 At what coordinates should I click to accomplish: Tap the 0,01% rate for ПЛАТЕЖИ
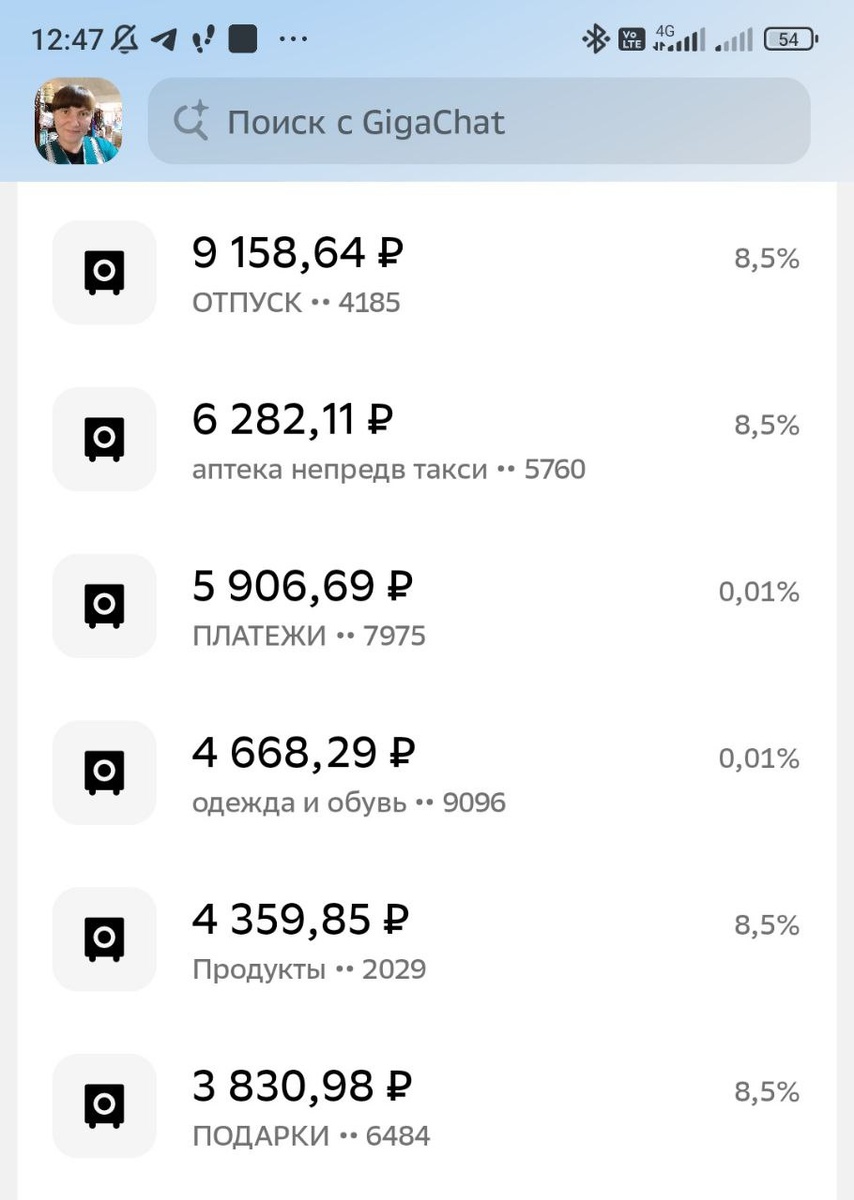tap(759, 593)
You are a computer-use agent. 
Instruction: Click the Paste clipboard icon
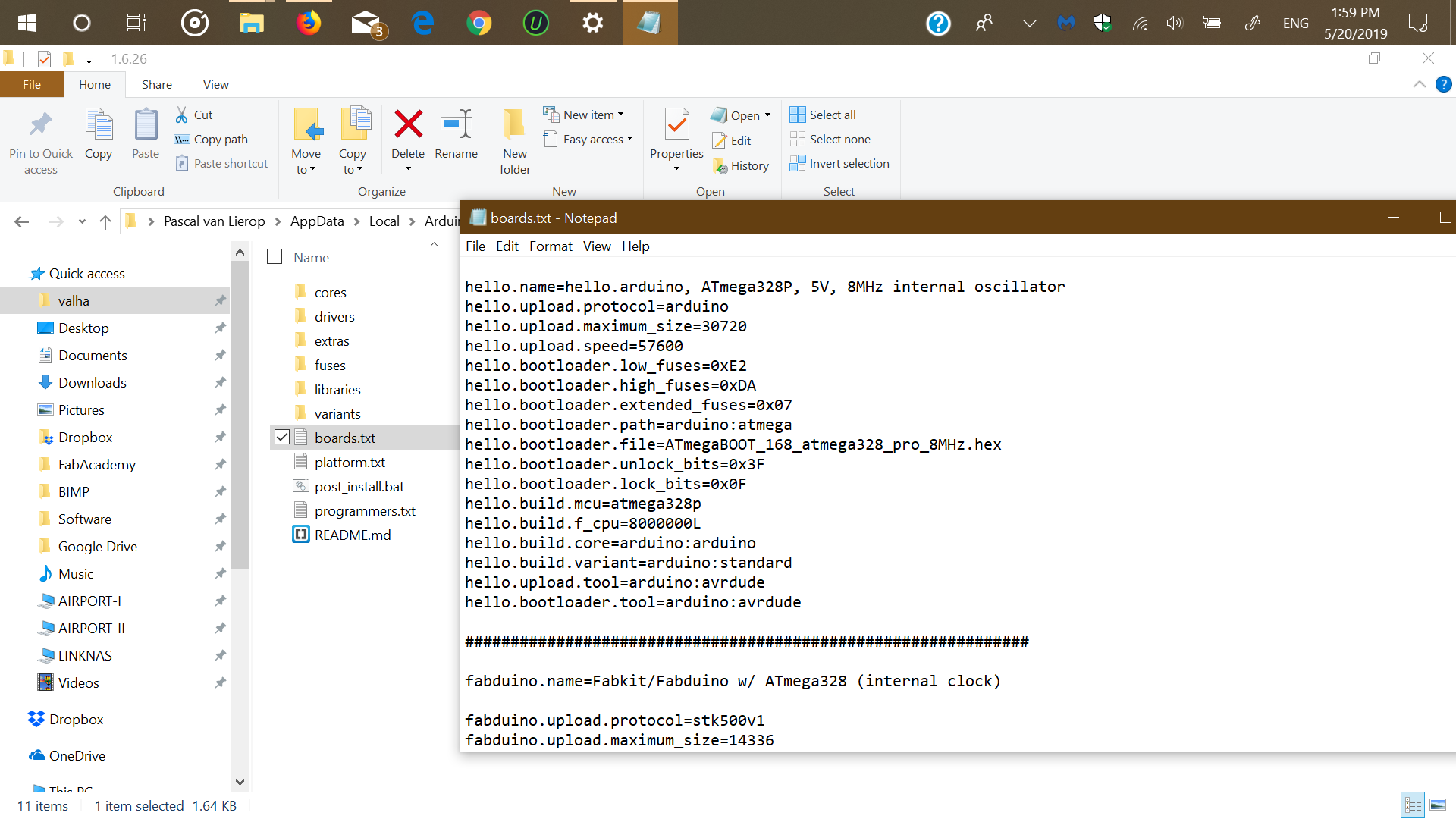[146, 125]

━━━━━━━━

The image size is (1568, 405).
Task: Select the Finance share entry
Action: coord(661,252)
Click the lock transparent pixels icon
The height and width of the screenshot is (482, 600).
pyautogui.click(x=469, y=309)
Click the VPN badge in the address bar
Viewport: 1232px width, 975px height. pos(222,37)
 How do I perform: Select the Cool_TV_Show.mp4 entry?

━━━━━━━━

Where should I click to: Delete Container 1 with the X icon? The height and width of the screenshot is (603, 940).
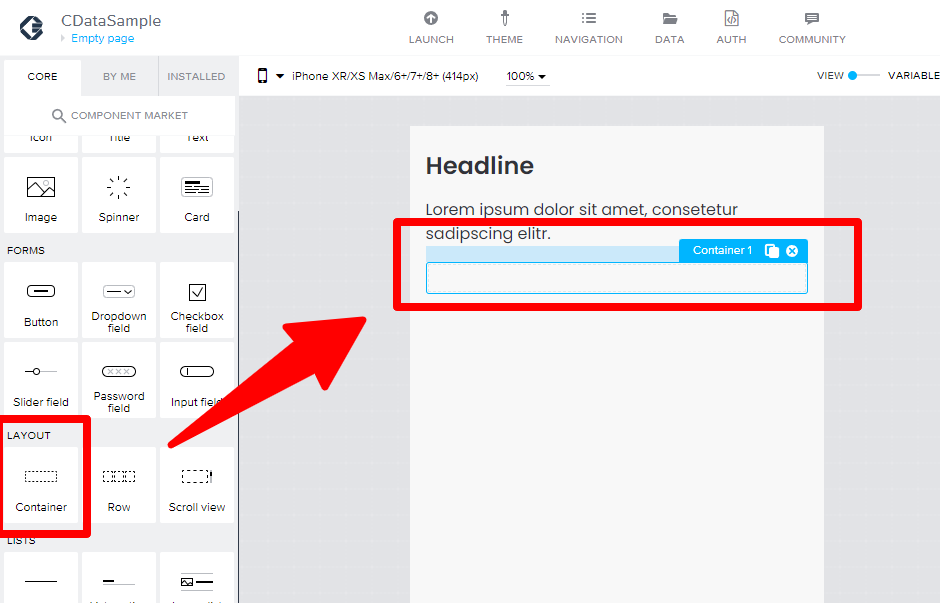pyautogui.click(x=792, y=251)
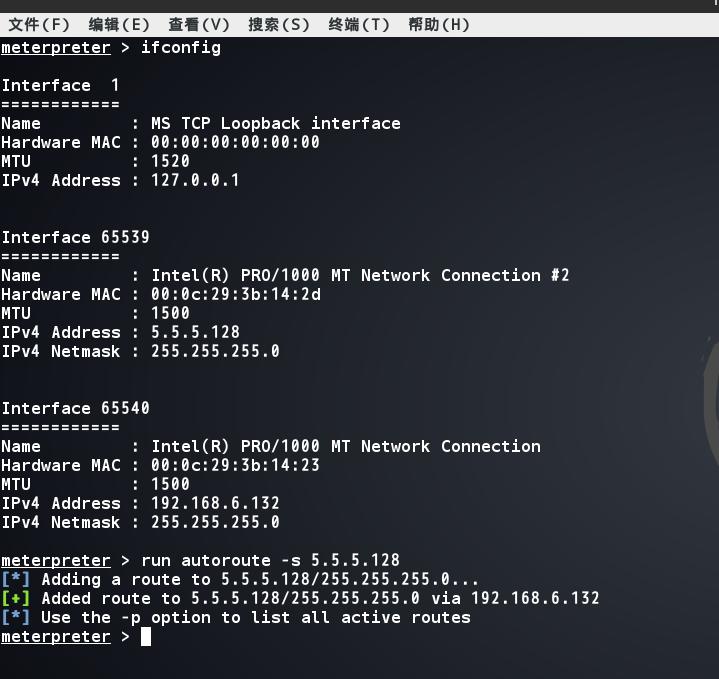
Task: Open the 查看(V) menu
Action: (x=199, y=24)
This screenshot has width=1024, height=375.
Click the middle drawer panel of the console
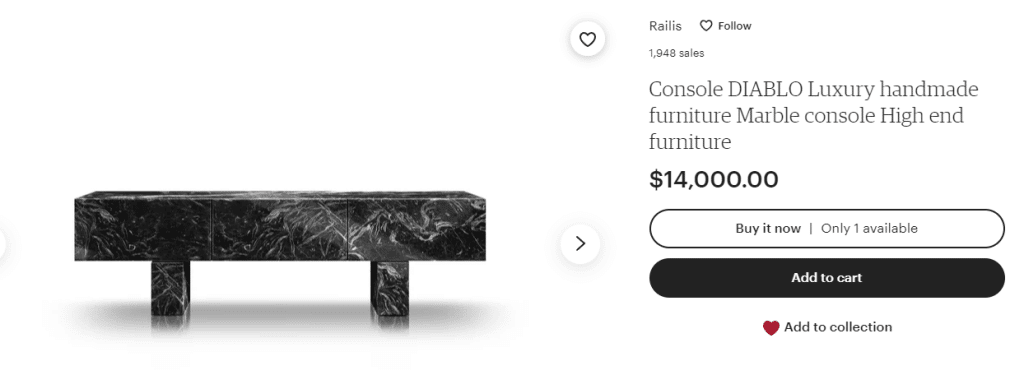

━━━━━━━━

» **EXERCISE DETAILS**
Rewrite the listing lines from the one containing "This screenshot has width=1024, height=375." through the one containing "Click the middle drawer panel of the console", inclusive, swapping "middle" for "lower" and leaving everything else untouched.

» **WRITTEN ANSWER**
This screenshot has width=1024, height=375.
Click the lower drawer panel of the console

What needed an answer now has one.